Problem statement – Could you restate word for word every line from the one containing "1568x739 pixels." to the end of the data below, pictures excluded?

── Information given ──

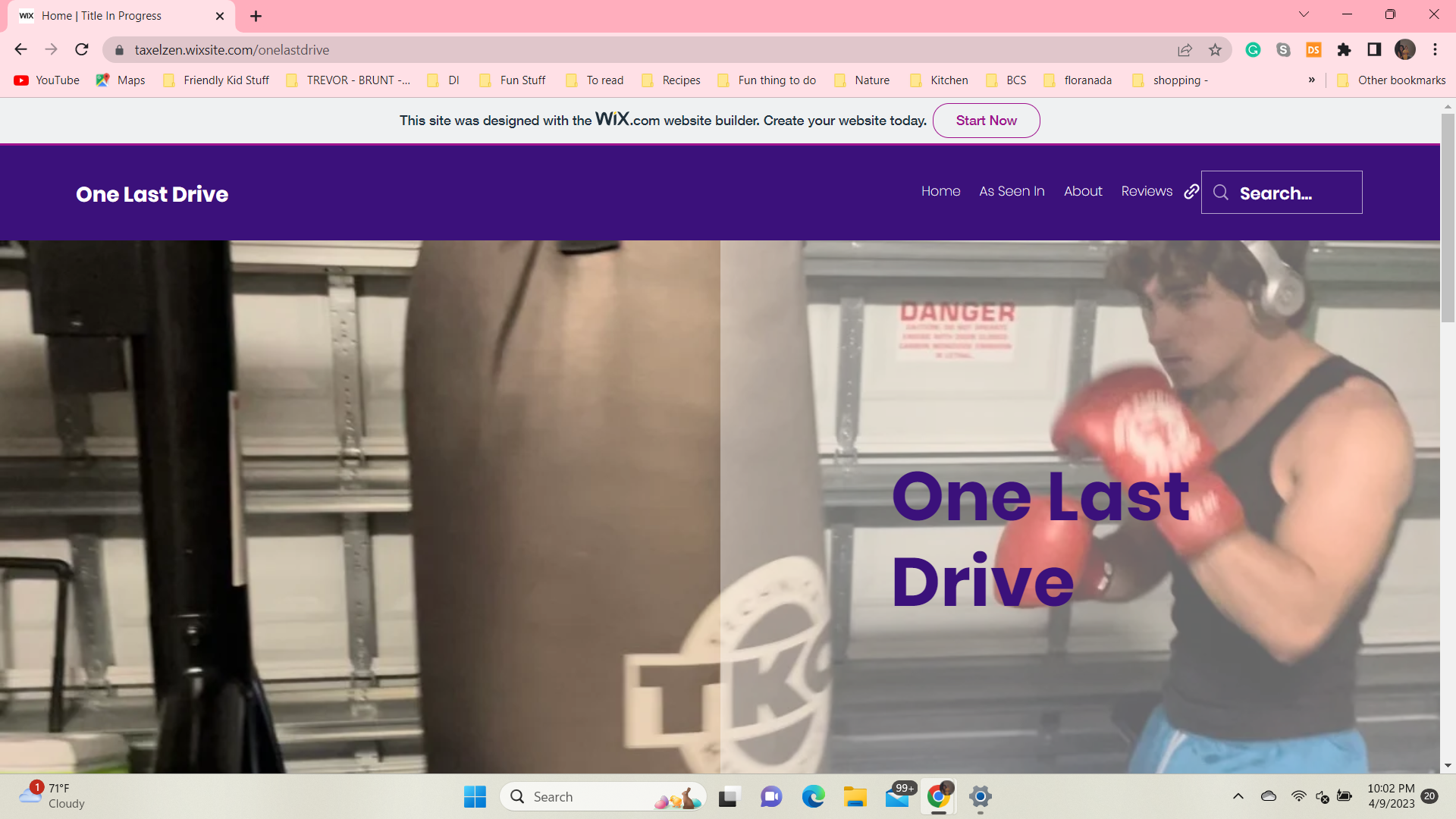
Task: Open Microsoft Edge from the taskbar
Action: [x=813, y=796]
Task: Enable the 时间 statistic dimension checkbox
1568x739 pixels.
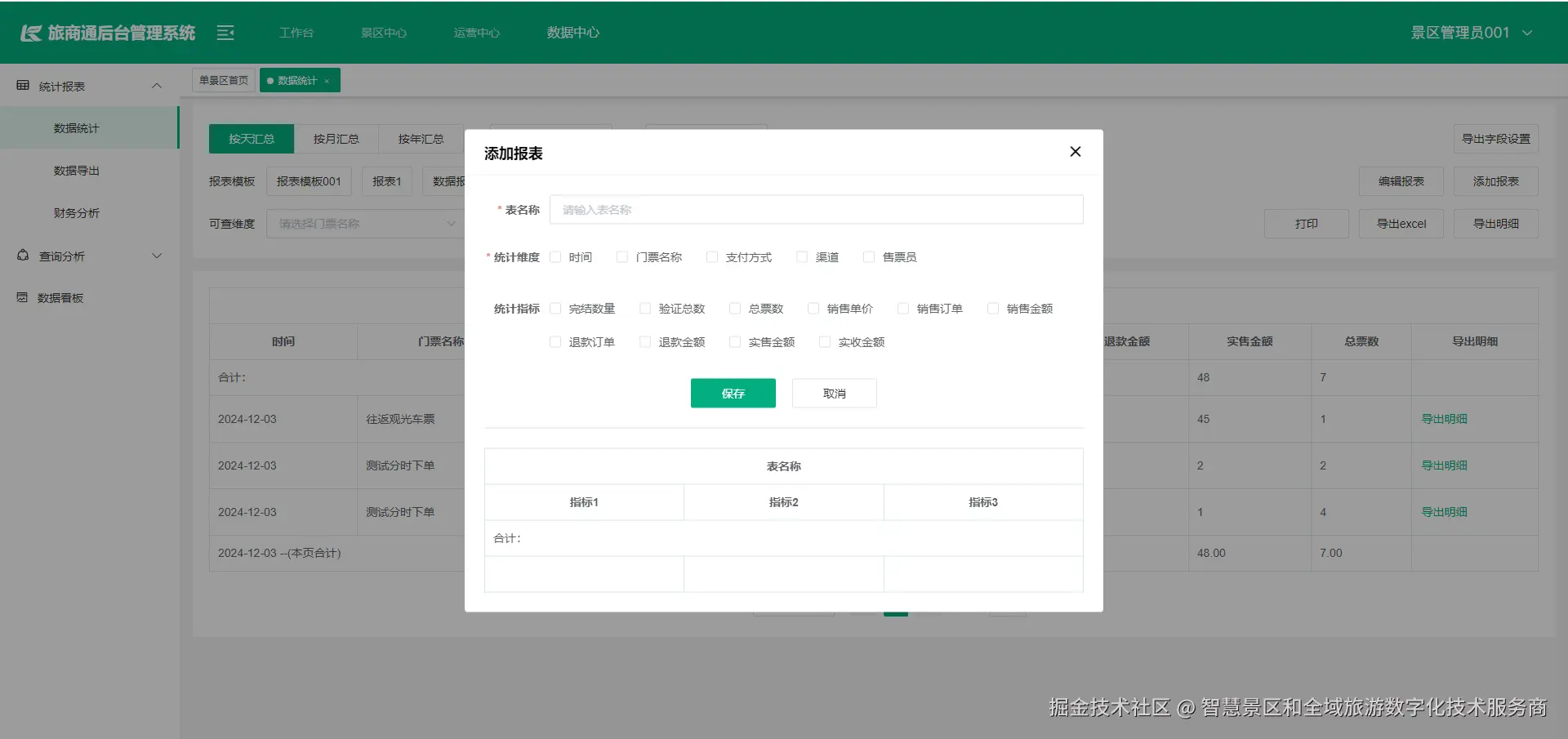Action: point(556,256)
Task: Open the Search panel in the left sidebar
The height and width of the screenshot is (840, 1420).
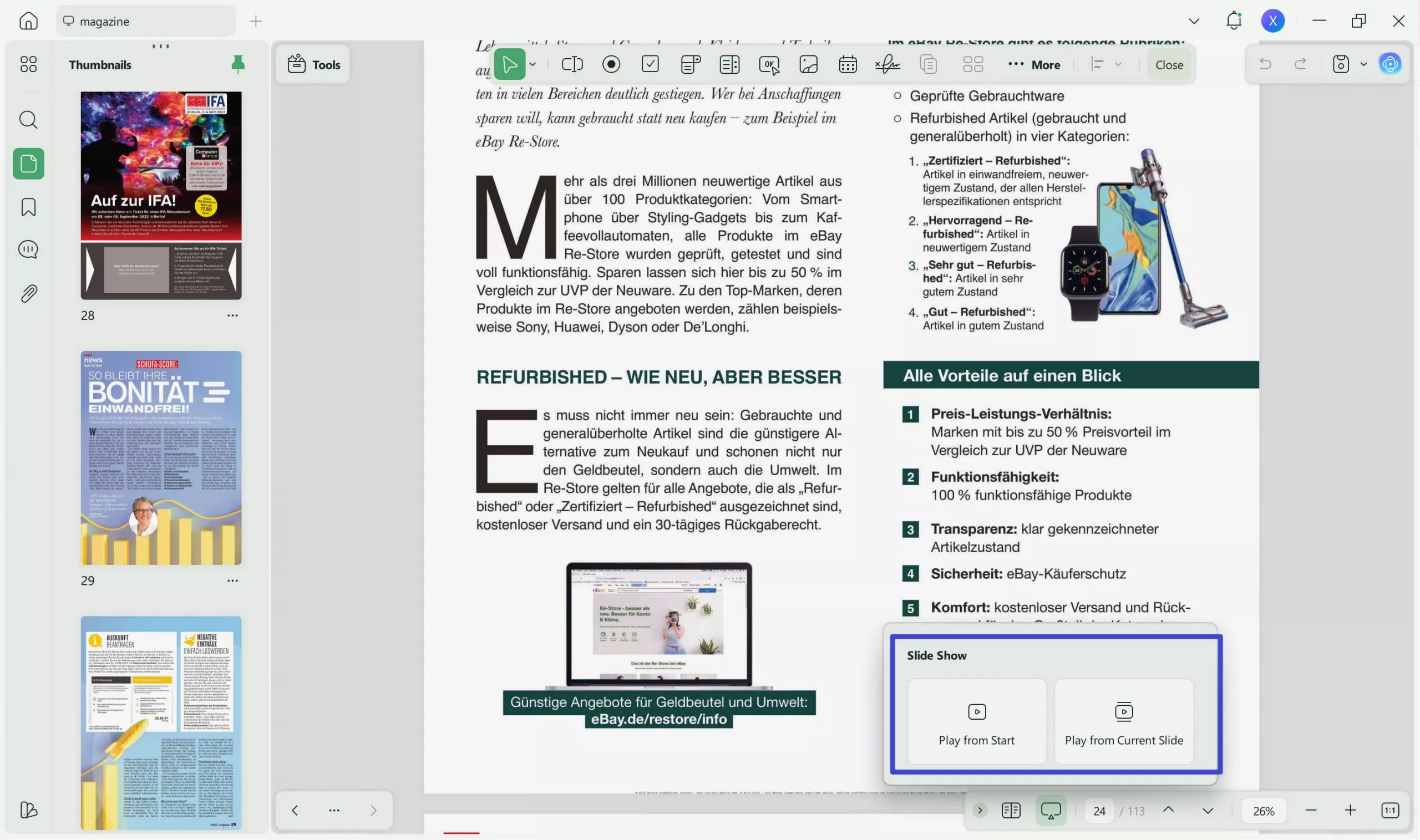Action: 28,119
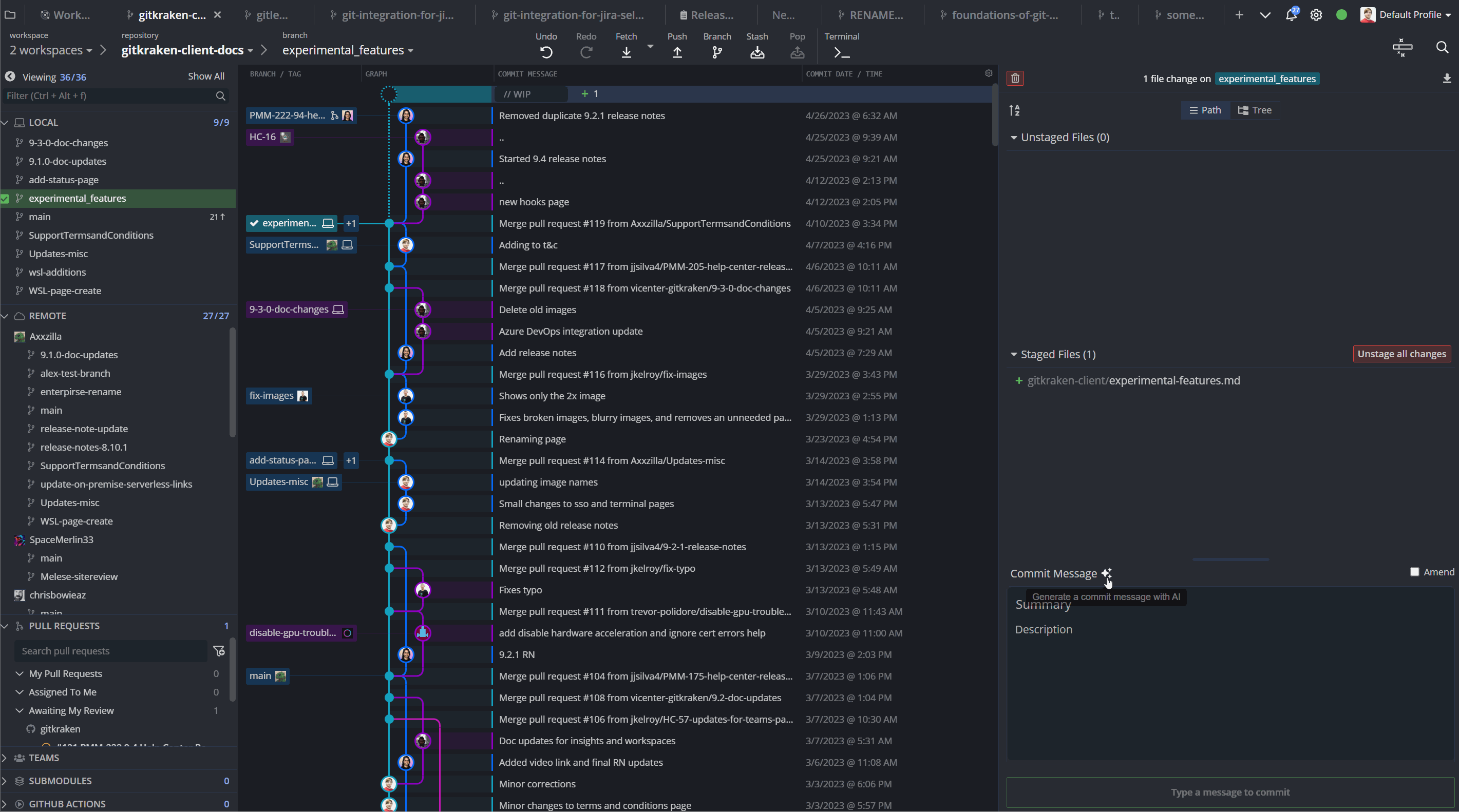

───

Your solution –
1568x739 pixels.
Action: point(556,256)
Task: Open the Search panel in the left sidebar
The height and width of the screenshot is (840, 1420).
Action: 28,119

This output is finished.